That's good, Bitter, I like that. Beauty is so, how should I put it, so beautiful. I love beauty. I love beautiful people, children, music, paintings, Raphael and Ginevra Benci. Still there is a devil in me howling for absinthe, blood, outrageous acts like walking a lobster down our high-street, useless, fruitless friendship with servile, self-seeking, ignorant snobs, the insolence of office, the pangs of desprized love, all things self-destructive, to be like
Ainsi qu'un débauché pauvre qui baise et mange
Le sein martyrisé d'une antique catin...
Then there is the dandy. Oscar Wilde, Stephen Frye. Stephen Frye as Oscar Wilde:
Wow! Debauchery and sphistication incarnate. Rimbaud and Lord Alfred Tennyson rolled into one! There are so many different ways of 'living the literary life'. I chose to choose nothing! I just want to be. I just want to love beauty and occasionally let this love overflow into a tiny poem. I want time, to read and read and read. I want to read everything. I have a book in my head, a novel. I used to write occasionally but feel a lot distracted during this last year or so. (been falling in and out of love with the same person which has left two thoroughly confused souls on a planet where most of the inabitants seem to know where they are going!) More often than not, I hear a scream inside my head like Joh Keats's angushed cry in:
I cry your mercy -- pity -- love -- ay, love!

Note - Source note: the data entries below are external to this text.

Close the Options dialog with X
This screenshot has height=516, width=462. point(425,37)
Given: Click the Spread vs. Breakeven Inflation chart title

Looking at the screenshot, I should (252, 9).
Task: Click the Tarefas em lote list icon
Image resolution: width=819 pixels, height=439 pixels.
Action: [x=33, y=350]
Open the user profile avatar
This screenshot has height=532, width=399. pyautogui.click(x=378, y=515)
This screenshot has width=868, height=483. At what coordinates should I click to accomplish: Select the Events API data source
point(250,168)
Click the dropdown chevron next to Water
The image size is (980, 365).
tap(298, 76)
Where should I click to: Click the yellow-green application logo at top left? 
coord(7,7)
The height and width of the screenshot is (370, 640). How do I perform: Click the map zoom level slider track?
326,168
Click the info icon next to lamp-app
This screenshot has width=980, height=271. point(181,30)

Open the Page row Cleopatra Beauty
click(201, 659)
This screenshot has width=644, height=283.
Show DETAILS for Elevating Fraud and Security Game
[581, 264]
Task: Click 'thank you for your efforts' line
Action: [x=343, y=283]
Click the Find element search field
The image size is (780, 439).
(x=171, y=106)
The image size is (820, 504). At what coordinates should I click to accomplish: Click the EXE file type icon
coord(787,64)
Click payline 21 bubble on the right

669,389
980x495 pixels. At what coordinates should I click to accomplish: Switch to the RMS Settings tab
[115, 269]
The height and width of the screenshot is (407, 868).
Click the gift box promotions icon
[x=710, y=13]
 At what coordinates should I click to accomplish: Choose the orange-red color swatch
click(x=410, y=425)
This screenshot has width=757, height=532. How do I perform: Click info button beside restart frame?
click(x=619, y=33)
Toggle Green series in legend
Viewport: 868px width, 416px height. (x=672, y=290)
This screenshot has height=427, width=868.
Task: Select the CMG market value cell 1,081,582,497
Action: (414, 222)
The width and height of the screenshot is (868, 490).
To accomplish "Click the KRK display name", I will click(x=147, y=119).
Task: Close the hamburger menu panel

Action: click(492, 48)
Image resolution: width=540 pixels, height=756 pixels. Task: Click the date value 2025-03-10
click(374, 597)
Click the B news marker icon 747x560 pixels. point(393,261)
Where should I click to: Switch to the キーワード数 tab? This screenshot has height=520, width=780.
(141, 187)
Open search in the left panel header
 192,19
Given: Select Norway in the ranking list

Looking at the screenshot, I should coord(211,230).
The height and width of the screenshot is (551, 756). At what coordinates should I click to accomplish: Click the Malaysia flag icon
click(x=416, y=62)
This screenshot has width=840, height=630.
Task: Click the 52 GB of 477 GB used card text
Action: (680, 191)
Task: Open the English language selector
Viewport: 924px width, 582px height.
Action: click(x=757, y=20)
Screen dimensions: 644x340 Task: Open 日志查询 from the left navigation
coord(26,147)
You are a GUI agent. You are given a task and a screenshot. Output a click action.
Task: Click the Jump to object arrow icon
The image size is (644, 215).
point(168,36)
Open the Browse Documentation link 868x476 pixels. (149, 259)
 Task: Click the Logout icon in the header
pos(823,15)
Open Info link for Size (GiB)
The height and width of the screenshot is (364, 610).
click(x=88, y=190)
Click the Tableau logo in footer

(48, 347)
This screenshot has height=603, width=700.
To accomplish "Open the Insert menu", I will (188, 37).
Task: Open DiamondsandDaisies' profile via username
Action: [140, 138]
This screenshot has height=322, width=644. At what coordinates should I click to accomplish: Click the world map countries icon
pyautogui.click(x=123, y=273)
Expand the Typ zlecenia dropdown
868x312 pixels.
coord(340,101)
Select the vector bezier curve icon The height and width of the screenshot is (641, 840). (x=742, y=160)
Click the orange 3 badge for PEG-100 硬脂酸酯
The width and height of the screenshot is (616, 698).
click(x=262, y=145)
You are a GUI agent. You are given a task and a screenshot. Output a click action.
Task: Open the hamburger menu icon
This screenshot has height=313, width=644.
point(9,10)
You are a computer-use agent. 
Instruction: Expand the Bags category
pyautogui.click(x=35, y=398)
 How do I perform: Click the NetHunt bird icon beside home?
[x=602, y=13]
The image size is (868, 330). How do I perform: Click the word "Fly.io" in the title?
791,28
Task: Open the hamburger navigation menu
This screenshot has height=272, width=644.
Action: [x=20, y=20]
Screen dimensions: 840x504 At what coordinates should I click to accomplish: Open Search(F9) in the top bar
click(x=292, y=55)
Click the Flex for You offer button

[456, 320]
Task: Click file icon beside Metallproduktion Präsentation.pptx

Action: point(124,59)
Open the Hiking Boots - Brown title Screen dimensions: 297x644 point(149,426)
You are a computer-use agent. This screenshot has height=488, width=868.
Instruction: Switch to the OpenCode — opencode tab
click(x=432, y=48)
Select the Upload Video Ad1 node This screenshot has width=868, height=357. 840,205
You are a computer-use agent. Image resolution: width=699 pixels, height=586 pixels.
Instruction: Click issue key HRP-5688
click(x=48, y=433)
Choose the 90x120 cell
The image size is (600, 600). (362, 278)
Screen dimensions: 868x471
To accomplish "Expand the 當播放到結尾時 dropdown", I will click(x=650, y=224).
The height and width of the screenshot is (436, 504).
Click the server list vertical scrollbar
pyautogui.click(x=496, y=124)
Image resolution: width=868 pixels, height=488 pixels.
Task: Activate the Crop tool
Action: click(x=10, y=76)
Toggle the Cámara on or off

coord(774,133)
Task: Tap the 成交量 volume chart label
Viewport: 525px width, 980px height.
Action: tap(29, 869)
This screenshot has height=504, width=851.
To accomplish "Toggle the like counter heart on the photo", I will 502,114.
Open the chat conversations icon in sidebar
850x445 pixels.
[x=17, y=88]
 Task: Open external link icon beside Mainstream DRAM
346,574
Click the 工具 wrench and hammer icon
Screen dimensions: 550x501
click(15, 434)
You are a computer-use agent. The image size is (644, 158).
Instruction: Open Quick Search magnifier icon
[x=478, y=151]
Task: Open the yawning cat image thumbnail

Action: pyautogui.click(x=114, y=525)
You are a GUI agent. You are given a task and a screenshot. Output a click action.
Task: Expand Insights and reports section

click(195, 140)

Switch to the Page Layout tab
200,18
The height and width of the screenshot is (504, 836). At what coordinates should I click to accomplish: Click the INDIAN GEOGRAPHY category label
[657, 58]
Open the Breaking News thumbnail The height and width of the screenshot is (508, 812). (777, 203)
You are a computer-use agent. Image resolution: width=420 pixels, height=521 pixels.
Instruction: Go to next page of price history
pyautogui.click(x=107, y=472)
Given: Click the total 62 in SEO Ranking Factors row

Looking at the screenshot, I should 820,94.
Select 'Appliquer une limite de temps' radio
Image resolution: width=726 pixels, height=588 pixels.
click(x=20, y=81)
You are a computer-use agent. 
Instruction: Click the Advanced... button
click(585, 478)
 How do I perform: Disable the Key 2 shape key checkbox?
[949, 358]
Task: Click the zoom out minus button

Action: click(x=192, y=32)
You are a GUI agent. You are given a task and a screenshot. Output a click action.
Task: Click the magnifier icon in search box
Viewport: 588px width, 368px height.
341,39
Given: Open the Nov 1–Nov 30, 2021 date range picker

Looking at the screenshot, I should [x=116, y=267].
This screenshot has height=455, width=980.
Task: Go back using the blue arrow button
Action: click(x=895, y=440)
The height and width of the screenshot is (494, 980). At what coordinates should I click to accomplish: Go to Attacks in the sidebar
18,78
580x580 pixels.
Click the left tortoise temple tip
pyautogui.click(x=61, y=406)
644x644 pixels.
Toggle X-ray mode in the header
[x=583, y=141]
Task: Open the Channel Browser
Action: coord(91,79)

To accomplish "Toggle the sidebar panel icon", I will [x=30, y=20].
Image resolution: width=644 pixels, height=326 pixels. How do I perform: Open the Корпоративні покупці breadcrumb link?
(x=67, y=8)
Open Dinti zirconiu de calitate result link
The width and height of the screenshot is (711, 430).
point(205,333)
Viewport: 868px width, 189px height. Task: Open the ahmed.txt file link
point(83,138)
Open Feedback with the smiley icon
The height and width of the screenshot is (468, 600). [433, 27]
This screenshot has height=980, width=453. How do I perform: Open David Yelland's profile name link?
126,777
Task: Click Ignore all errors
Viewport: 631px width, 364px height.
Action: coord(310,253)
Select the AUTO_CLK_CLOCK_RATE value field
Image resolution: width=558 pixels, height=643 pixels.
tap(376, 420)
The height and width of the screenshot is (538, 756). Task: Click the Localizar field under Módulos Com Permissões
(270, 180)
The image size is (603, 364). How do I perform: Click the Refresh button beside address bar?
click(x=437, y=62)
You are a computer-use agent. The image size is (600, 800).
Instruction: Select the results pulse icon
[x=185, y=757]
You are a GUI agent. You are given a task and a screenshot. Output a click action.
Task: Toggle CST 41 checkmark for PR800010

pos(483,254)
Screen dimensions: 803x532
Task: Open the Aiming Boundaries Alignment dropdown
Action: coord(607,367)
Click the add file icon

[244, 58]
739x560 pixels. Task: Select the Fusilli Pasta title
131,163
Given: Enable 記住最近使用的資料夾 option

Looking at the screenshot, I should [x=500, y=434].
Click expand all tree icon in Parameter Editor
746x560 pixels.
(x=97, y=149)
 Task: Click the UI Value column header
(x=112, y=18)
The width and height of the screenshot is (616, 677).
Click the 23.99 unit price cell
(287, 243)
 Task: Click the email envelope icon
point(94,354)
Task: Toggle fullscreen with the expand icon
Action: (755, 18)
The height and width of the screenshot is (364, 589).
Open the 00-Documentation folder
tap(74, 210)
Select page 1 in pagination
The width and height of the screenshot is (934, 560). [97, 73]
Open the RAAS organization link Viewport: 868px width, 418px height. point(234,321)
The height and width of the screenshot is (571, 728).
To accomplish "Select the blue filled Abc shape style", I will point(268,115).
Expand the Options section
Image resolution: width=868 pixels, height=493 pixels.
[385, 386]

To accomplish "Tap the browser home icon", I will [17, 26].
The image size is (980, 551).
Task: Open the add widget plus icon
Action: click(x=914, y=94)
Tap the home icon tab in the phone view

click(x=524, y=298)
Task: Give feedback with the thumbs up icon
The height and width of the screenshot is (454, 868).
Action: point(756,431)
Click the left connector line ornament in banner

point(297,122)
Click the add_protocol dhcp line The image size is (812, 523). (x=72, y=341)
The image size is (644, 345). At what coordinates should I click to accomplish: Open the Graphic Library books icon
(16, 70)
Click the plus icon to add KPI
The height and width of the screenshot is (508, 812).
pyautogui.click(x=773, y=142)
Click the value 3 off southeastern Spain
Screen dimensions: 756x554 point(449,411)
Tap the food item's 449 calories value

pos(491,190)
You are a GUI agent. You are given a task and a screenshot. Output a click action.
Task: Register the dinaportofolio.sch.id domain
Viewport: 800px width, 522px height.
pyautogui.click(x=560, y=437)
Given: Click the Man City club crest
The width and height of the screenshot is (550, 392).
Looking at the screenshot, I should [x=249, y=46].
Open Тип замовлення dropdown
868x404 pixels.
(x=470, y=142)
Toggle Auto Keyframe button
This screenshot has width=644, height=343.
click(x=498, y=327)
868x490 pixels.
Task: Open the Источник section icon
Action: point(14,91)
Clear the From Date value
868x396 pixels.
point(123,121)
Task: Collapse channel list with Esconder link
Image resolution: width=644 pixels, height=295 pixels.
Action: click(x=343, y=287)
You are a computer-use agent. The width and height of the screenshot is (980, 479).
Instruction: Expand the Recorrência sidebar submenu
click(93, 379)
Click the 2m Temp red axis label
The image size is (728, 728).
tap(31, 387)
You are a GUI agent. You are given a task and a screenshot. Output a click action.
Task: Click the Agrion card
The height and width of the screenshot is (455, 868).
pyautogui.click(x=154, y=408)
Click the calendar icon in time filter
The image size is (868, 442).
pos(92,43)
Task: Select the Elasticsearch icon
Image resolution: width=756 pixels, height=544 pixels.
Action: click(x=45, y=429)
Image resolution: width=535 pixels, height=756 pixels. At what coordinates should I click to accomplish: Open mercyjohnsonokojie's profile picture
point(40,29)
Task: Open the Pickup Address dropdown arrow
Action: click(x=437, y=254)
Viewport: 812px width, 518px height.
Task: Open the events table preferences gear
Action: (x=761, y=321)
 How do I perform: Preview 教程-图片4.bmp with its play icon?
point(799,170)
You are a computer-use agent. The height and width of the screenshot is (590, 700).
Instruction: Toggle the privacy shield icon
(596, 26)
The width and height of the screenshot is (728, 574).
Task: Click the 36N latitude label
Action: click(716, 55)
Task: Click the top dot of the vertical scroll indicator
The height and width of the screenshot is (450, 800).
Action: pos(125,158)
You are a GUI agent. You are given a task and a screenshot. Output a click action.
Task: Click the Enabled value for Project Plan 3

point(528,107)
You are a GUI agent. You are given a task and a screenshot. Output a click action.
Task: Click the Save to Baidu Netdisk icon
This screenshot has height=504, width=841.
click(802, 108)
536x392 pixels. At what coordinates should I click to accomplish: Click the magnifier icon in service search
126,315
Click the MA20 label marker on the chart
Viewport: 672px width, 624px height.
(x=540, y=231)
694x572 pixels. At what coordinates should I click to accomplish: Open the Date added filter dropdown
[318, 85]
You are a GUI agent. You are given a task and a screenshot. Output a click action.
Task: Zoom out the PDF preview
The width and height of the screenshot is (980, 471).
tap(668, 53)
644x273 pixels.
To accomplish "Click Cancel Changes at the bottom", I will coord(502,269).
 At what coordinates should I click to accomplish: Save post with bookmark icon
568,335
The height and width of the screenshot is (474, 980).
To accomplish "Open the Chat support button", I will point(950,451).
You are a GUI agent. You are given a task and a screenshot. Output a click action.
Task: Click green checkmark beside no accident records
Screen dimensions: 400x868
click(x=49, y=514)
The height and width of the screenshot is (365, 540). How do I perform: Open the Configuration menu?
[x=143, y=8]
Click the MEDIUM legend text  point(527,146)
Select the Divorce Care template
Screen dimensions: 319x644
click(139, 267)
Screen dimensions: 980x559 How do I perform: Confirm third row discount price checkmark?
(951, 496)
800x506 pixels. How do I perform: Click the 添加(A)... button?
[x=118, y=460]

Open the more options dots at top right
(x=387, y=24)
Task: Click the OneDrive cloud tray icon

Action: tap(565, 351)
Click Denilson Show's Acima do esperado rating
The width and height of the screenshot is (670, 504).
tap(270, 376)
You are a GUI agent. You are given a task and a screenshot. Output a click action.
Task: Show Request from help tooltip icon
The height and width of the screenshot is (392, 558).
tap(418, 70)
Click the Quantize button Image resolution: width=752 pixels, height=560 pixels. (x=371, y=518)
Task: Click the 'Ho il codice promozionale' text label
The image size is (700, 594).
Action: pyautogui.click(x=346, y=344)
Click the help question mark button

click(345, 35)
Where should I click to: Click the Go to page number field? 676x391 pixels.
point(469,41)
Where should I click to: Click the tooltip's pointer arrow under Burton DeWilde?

Merciful love that tantalizes not,
One-thoughted, never-wandering, guileless love,
Unmask'd, and being seen -- without a blot!
O! let me have thee whole, -- all -- all -- be mine!
That shape, that fairness, that sweet minor zest
Of love, your kiss, -- those hands, those eyes divine,
That warm, white, lucent, million-pleasured breast, --
Yourself -- your soul -- in pity give me all,
Withhold no atom's atom, or I die,
Or living on perhaps, your wretched thrall,
Forget, in the mist of idle misery,
Life's purposes -- the palate of my mind
Losing its gust, and my ambition blind!
I used to think I was Horatio, I am bloody Zhivago from the toe to the top of my head! Some literary life indeed! Where is the next big novel of human endurance and of love? Where is the next Hugh Kenner? Why did Keats go on living? Where have all the diciples gone? My kingdom sold, sold for a mole on that beautiful face! (
khal i rukhsar i yaar i man!). When asked by the Sultan of Ghazna about the price of his huge kingdom, the blind poet Rudki answered, "just a mole on my beloved's face!". I think this is all it was worth. All gone in a frenzy of madness. But boy, don't I love that one mole that I got for all my dreams and all my ambitions! If I had ten empires, I would have given them away. Beautiful to live two, three or even four lives simultaneously!